Brexit minister David Frost has resigned from Boris Johnson’s cabinet in protest at “the direction of travel,” triggering a fresh crisis inside Downing Street after an already turbulent week for the prime minister.
Lord Frost – one of the most popular members of the cabinet among the Conservative faithful – handed in his resignation a week ago and had been persuaded to stay in his post until January but last night said he would step down “with immediate effect.”
His resignation represents a major political blow for the prime minister who is already facing a series of crises over “gatherings” in No 10 during Covid restrictions, growing discontent on the Tory backbenches over his leadership and this week’s historic loss in the North Shropshire by-election – a seat held by the party since 1832.
In his resignation letter, Lord Frost told the prime minister he was disappointed about Covid restrictions, warning him not to be “tempted by the kind of coercive measures we have seen elsewhere,” but also hinted at other concerns, saying: “You know my concerns about the current direction of travel.”
The cabinet minister, who Mr Johnson had elevated to the Lords, helped negotiate the Brexit agreement and in recent months has been instrumental in negotiations with the EU over the Northern Ireland protocol.
His departure will fuel speculation about the future of Mr Johnson’s leadership, but in his letter Lord Frost was careful to express “confidence” in the PM. On Friday, Tory MPs put Mr Johnson on notice while one backbencher revealed he had submitted a letter of no confidence in the prime minister to the chair of the 1922 committee of backbench Conservative MPs.

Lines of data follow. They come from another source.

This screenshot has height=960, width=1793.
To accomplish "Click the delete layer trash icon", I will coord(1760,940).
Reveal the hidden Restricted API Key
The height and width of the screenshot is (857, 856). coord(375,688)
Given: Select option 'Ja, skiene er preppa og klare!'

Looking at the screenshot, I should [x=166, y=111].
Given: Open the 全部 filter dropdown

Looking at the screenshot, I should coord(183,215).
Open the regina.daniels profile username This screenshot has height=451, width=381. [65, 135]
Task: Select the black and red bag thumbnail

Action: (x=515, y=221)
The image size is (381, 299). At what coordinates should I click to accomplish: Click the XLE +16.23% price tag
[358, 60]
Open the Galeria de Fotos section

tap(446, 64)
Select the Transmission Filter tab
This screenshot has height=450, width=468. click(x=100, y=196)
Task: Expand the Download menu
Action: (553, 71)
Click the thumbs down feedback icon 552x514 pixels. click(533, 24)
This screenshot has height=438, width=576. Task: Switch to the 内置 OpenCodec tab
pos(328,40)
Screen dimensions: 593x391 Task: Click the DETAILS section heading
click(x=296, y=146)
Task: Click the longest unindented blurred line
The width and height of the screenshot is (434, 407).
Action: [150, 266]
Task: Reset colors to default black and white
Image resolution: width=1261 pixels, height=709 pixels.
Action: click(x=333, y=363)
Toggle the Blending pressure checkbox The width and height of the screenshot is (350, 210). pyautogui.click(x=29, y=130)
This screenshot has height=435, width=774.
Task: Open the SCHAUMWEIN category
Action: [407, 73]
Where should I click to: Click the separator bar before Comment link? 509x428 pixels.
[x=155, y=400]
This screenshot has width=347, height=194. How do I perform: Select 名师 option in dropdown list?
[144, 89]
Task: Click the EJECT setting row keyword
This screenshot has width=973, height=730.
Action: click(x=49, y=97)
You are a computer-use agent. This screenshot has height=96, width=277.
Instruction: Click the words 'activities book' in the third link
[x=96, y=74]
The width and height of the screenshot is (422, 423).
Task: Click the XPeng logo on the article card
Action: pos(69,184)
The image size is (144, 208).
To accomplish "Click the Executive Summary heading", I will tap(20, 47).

Jenny Chapman, the shadow Brexit secretary, said: “As if we didn’t already know, Lord Frost resigning shows the government’s in chaos.
“The country needs leadership not a lame duck PM whose MPs and cabinet have lost faith in him. Boris Johnson needs to apologise to the public and explain what his plan is for the next few weeks.”
The Liberal Democrat foreign affairs spokesperson, Layla Moran, added: “This shock resignation is a sign of the chaos and confusion at the heart of this Conservative government. The rats are fleeing Boris Johnson’s sinking ship as he lurches from crisis to crisis.
“Even the prime minister’s once-loyal supporters are now abandoning him, just as lifelong Conservative voters are switching in their droves to the Liberal Democrats.
“At a time we need strong leadership to get us through the pandemic we instead have a weak prime minister who has lost the support of his allies and the trust of the British people.”
On Friday, it had also emerged the UK had abandoned its attempt to strip EU judges of the power to oversee the Northern Ireland protocol – despite repeated pledges by Lord Frost and the government to “remove” the role of the European Court of Justice (ECJ).
In October, Lord Frost travelled to Lisbon and vowed the ECJ would not be allowed to have a remit, but new UK proposals would see it interpret matters of EU law.
Disputes would be settled by an independent arbitration panel, rather than the European Commission, a model offered to Brussels by Switzerland. At a Brussels press conference, Maros Sefcovic, the commission vice-president, said the UK signed up to the ECJ’s existing remit, so it was “a topic we are not ready to include in our discussions”.
Describing Lord Frost’s decision to leave the cabinet as “enormous”, Arlene Foster, the former first minister of Northern Ireland, said: “The resignation of Lord Frost from the Cabinet is a big moment for the government but enormous for those of us who believed he would deliver for NI.’’
In a recent speech to the Centre of Policy Studies, the Brexit minister said he agreed with Rishi Sunak, the chancellor, that the Conservatives’ “goal must be to reduce taxes” and said Brexit won’t succeed if “all we do is import the European social model”.
He was also effusive in his praise of the lack of Covid restrictions during the 23 November speech, saying: “Unavoidably, we have had a lot of state direction and control during the pandemic.
“That cannot and must not last for ever, and I am glad that it is not. I am very happy that free Britain, or at least merry England, is probably now the free-est country in the world as regards Covid restrictions. No mask rules, no vaccine passports – and long may it remain so.”